By DANIEL HENNINGER, WONDER LAND October 17, 2012 –
Barack Obama shows an unerring instinct for policy deniability.
Conventional wisdom holds that Barack Obama “lost” in Denver because he lacked intensity. He brought his A-game to Hofstra this week. There’s still a problem.
The most significant event in the 2012 presidential election remains the Romney miracle bump after the first debate. If Mr. Romney wins the election, analysts and scholars will spend years picking apart the Denver debate the way they have the 1960 Kennedy-Nixon debate.
Richard Nixon didn’t lose that election because of his five o’clock shadow, and Barack Obama isn’t going to win or lose his presidency because he lacks intensity. What we learned on Long Island is that Mr. Obama lacks something more damaging to an incumbent—a sense of presidential responsibility.
One of the most familiar Obama positions—repeated at every campaign stop—is that he “inherited” a bad economy from George W. Bush. Set aside that whatever the cause, everyone concedes he took over a tough situation. More to the point is Mr. Obama’s compulsive insistence that anything awry in the economy during his first term is “not my fault.”

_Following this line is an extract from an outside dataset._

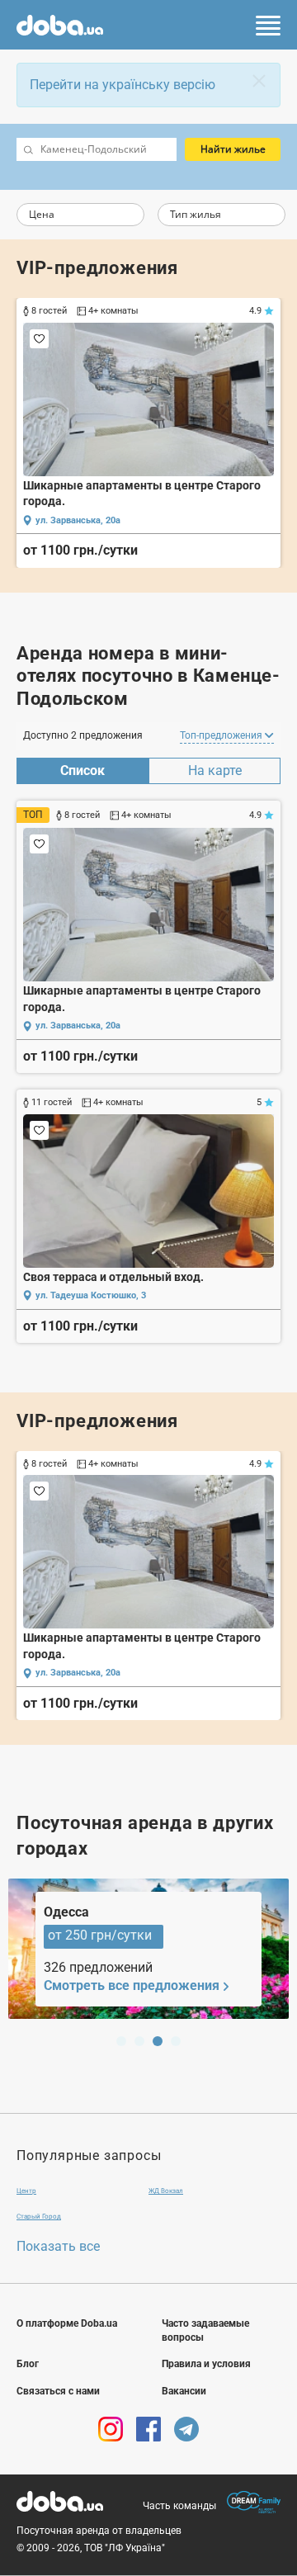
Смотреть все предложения (131, 1985)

The Bush-did-it narrative was a banality by the time of the debates. Then came Benghazi. Within days, the political question at the center of the incident was: What did the White House know and when did it know it? No matter one’s politics, it became impossible not to see that the White House was intent on putting “distance” between the president and responsibility for the security breaches.